WHAT THE TASK REQUIRES: Could you reproduce the lines below from the one with "Task: Set Module override to Deny" through the one with "Task: Select the Quarterly charge frequency"? Keep both ends and add nothing.

(Stored records)
****************

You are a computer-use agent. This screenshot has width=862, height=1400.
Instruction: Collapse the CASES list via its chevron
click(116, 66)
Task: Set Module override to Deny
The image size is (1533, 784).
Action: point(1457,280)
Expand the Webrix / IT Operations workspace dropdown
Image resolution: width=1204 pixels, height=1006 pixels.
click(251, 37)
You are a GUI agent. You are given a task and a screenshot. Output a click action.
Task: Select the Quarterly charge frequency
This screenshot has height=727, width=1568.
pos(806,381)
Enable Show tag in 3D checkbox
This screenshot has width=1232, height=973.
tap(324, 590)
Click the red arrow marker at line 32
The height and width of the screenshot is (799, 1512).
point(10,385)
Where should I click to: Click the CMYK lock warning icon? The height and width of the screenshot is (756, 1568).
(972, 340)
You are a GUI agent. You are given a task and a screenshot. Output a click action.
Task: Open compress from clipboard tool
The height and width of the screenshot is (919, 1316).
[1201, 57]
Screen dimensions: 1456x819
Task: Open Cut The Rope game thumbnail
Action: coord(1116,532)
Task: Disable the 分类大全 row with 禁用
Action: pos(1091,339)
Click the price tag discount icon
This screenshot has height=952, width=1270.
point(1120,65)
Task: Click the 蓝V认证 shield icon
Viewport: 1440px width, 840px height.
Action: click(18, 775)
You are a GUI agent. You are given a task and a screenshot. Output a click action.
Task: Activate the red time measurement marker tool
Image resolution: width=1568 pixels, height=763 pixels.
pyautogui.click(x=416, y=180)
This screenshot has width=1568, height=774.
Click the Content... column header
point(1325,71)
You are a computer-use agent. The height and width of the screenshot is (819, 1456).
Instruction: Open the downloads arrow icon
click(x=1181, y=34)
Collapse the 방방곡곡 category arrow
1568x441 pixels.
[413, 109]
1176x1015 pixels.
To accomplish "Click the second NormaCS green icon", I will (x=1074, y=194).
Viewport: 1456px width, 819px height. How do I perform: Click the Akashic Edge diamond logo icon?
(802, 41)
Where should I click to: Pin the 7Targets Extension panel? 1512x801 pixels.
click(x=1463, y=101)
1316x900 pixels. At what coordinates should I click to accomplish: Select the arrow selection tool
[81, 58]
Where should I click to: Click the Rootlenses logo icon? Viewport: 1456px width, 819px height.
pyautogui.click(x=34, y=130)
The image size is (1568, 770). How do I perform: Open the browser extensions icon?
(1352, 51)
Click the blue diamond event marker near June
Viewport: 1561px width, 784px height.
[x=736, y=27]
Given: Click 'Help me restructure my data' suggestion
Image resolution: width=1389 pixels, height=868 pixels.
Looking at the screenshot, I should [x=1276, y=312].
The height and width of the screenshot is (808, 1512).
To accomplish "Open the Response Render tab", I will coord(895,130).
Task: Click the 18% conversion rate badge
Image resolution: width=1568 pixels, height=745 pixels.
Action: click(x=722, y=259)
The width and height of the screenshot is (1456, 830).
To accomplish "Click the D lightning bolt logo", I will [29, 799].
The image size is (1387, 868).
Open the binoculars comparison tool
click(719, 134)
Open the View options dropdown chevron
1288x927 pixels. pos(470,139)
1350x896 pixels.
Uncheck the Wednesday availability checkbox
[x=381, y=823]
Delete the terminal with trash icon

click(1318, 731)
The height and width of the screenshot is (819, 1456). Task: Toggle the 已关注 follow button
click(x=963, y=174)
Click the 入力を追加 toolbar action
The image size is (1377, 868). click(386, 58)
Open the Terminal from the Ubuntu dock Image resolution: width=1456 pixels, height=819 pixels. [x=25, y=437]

****************

SOLVED EXERCISE:
Task: Set Module override to Deny
The image size is (1533, 784).
Action: point(1457,280)
Expand the Webrix / IT Operations workspace dropdown
Image resolution: width=1204 pixels, height=1006 pixels.
click(251, 37)
You are a GUI agent. You are given a task and a screenshot. Output a click action.
Task: Select the Quarterly charge frequency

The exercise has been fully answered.